To be quite honest, I didn't buy the car to make it run 11's. It's more about luxury than anything else. But before I go slapping performance pieces on it, I'm going to wait for the Chip guys to come out with something. So far the chips have netted anywhere between 16-25 h.p. on the '03 Rams. So it's feasable that a chip should enable our cars to get close to 305 h.p. at the rear wheels. Now add a potential 8-11 h.p. with an exhaust, a couple more with a thermostat, CAI and maybe some underdrive pullies and were talking about possibly 320 or more at the rear. Now that would be nice, not too radical and still very streetable and simple.

Hope this helps a little.
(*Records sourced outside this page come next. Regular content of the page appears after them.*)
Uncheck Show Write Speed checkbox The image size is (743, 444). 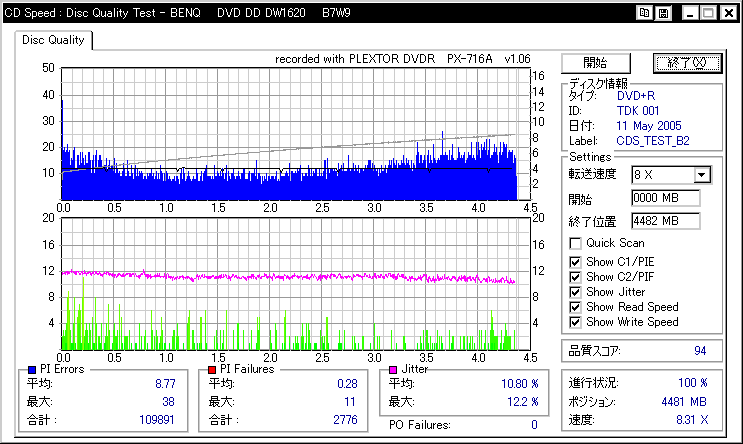coord(575,322)
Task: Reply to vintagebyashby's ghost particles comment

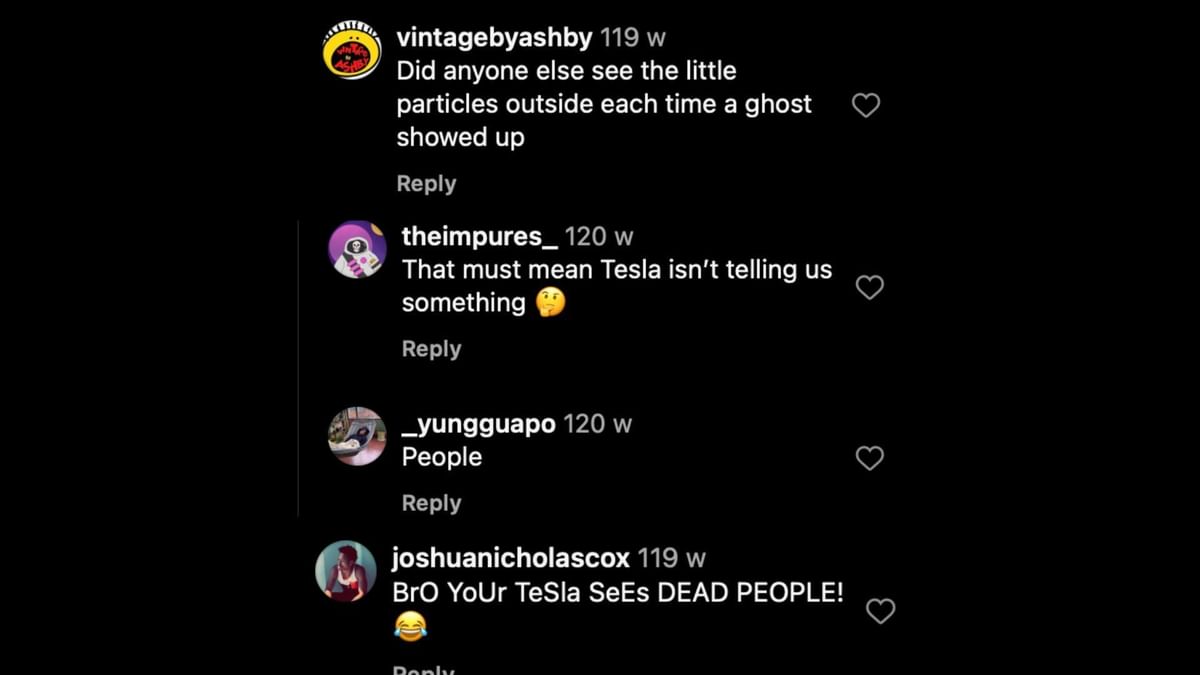Action: (x=427, y=183)
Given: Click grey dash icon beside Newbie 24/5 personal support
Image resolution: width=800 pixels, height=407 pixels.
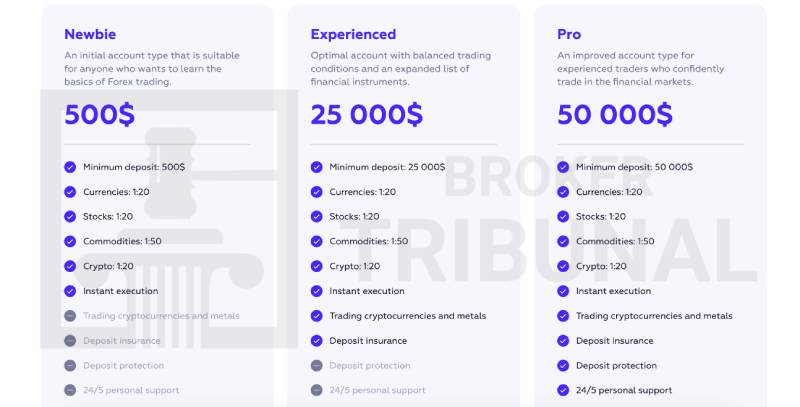Looking at the screenshot, I should pyautogui.click(x=70, y=391).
And Happy Thanksgiving to you and yours, and all the members and their familys.
 

·
Registered
Joined
·
4 Posts
The issue I have is with the way you posted the information.

Its not information as a fact so much as a opinion..a educated opinion but I have found some serious flaws and they concern me.

You don’t mention the air sensor having merit as a variable.

You don’t share the facts to back up the 1hp gain. No dyno.

Then in this last response you mention you don’t really know and the verdict is out??

So I will post some dyno numbers asap.

What is the time line before the relearn. Do you know?

I have seen other cars like the northstar caddy have actual losses with open underhood cone filters but gains with a stock modified system..

This is posted in the modification area and if you have no interest in mods that’s ok but really let people play and learn. I will gladly post the moment I find out your right…but I still believe that you are not entirely correct and will provide the proof once the holiday is over.

I forgot to mention the fact the current intake may actually be a variable and when removed lets the "map" have the airflow needed to provide its max.gain. Much like a computer gain its not so much a gain as it is a removal of a handicap. There is a limit to what you can “gain” from mild bolt on’s and that is the true capability of the engine. The only way to go up from here is to actually carve out the heads and add poweradders. That is when you are actually adding power.


Merry Thanksgiving..lol the Christmas adds are already pushing Christmas.